WHAT TO DO:
The answer must be the full data, restated word for word, with no pictures in it.

DATA FOR PROCESSING below:

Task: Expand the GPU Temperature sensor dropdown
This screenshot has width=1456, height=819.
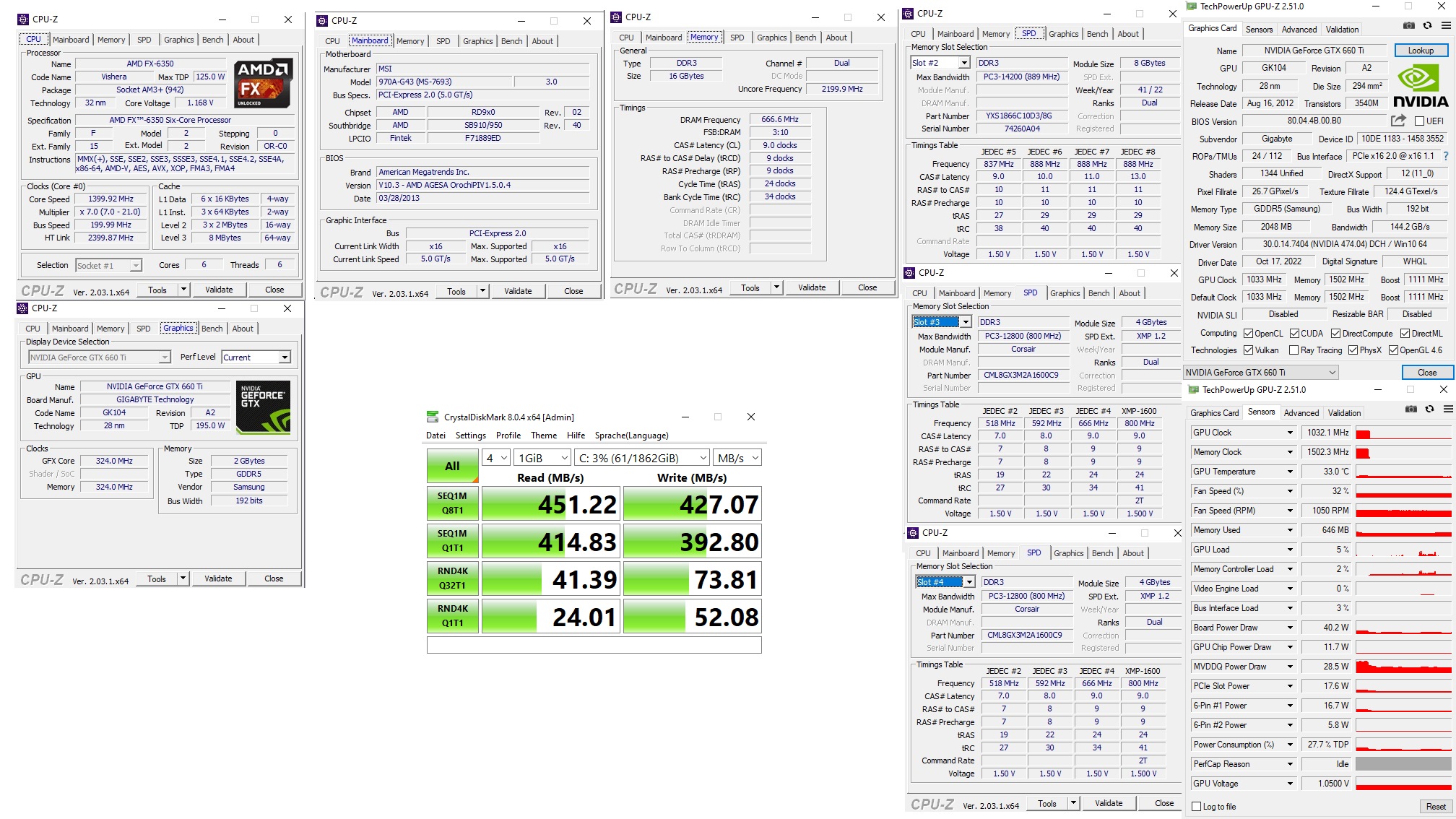Action: (1290, 472)
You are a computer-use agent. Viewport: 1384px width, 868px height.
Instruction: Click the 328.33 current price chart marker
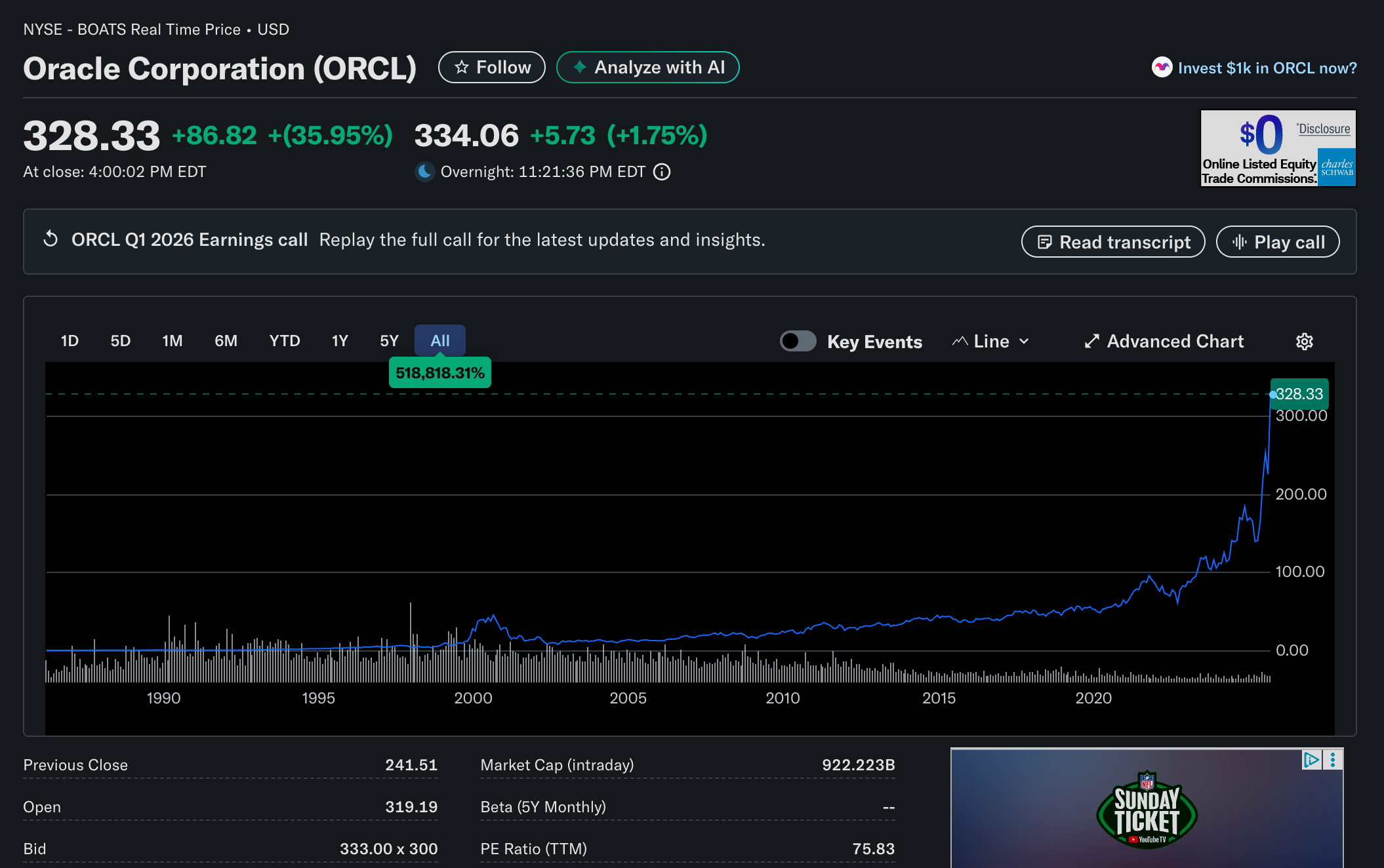[1299, 394]
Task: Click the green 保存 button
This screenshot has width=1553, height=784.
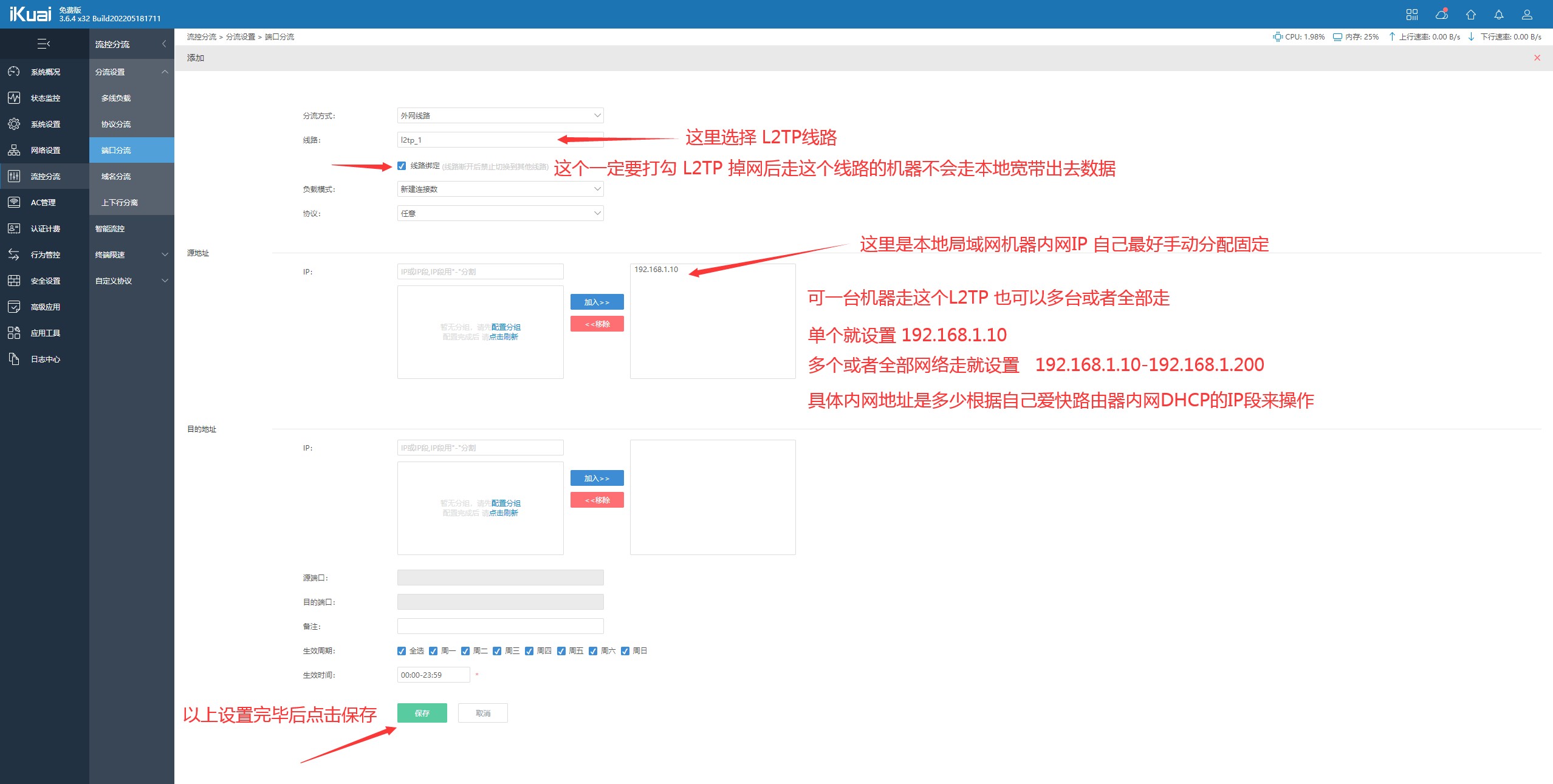Action: pos(422,713)

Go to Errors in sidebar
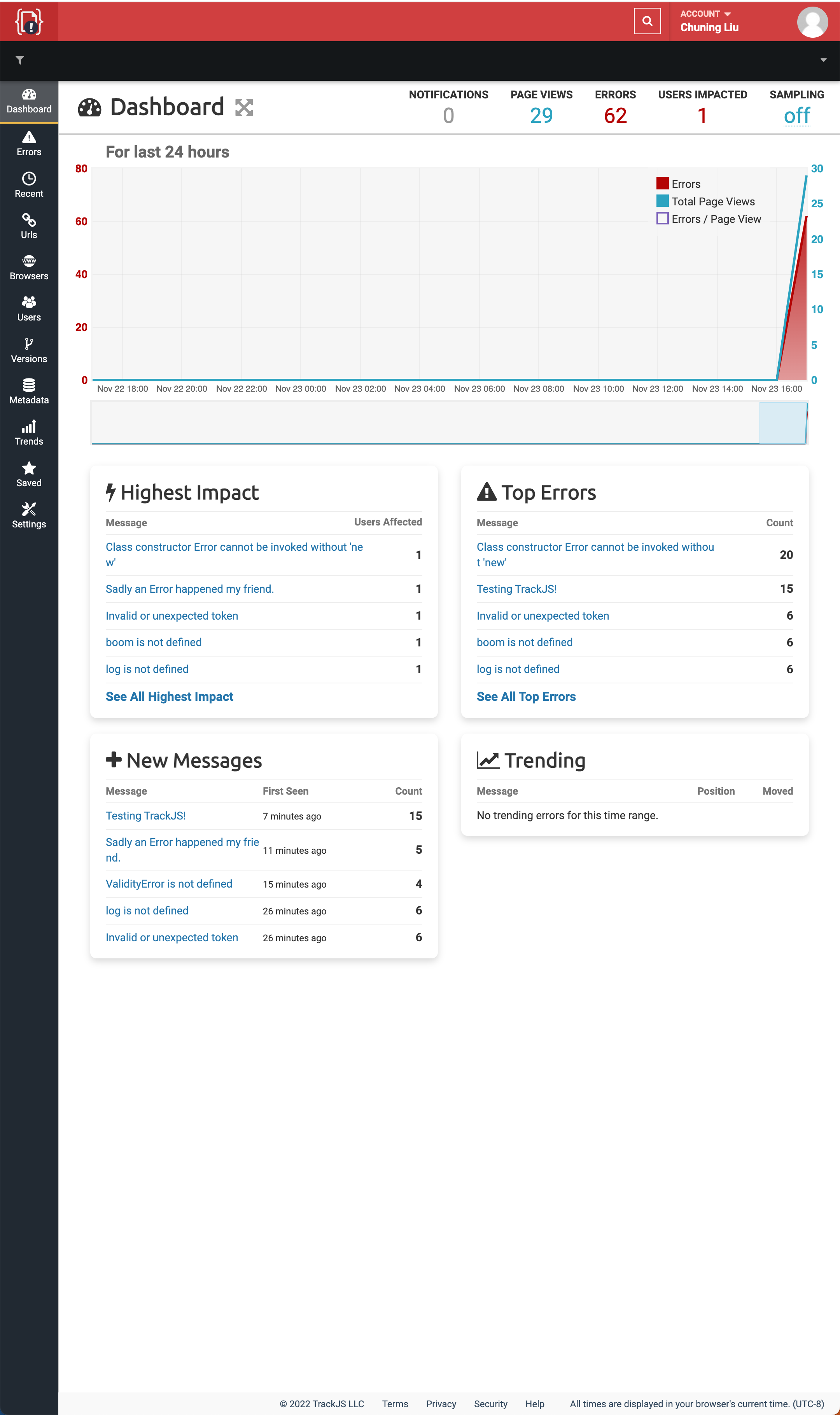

End of DATA FOR PROCESSING.

ANSWER TO THIS TASK:
Task: Expand the GPU Temperature sensor dropdown
This screenshot has width=1456, height=819.
Action: (1290, 472)
You are a computer-use agent. Viewport: 1384px width, 868px height.
Instruction: Click the 328.33 current price chart marker
[1299, 394]
Task: Click the green 保存 button
This screenshot has width=1553, height=784.
Action: pos(422,713)

Go to Errors in sidebar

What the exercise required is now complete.